• [Exercise prompt]
Answer these questions from the apple pie recipe below:
1. What total volume should the egg yolks reach once milk is added?
2. For about how long are the apples heated in the frying pan?
3. What is stirred into the glaze after the icing sugar is beaten with milk?

• [Text under study]
Whisk together the flour and salt in a large mixing bowl. Cut in the softened butter with a knives until the mixture resembles coarse crumbs. Whisk together the egg yolks in a measuring jug, then add enough milk to reach 150ml. Gradually stir into the flour mixture until moistened.
Turn the dough out onto a lightly floured surface and knead briefly. Roll about half of the dough out to fit the prepared baking dish. Place the bottom pastry layer in the baking dish. Sprinkle the oats evenly over the base. Roll out the top layer and set aside.
Mix the cornflour and lemon juice together until smooth. Heat the cornflour mixture in a large frying pan with the apples, caster sugar, dark brown soft sugar, cinnamon and nutmeg over medium heat until the apples are tender, about 15 minutes. Remove from heat and allow to cool slightly.
Spread the apple filling evenly over the oats. Cover the filling with the top layer. Pinch the edges together to seal the pastry and brush with egg white. Cut a few slits on the top crust to vent.
Bake in the preheated oven until golden brown and the filling has thickened, about 50 minutes.
While pie is baking, prepare the glaze by beating the icing sugar with 1 tablespoon of milk in a small bowl. Stir in the almond extract. Drizzle the glaze over the warm pie. Mix 1 teaspoon of sugar and 1/2 teaspoon of cinnamon together in a small bowl and sprinkle over the glaze. Cool completely before cutting into bars.

• [Supplied material]
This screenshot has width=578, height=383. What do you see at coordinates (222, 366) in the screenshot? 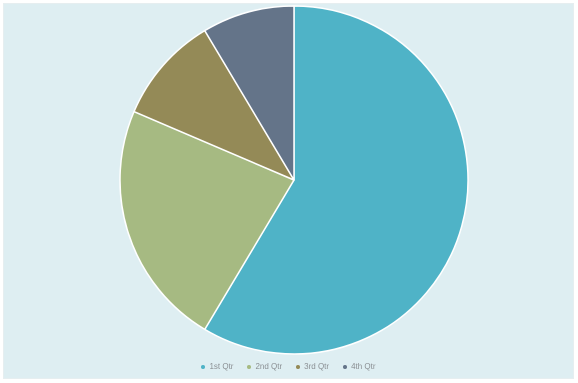
I see `legend-label: 1st Qtr` at bounding box center [222, 366].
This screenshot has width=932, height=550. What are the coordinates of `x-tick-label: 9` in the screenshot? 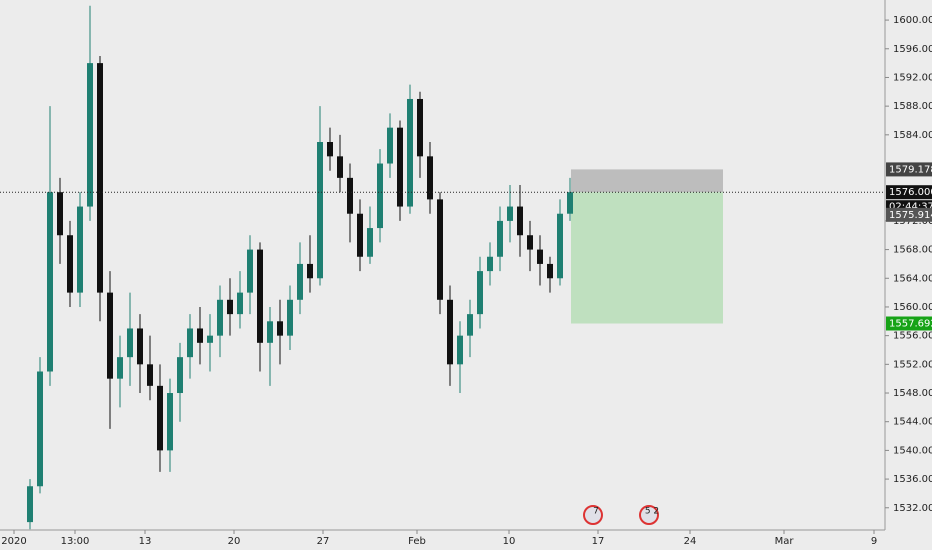 It's located at (874, 542).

• [Reply to the exercise]
1. 150ml.
2. About 15 minutes.
3. The almond extract.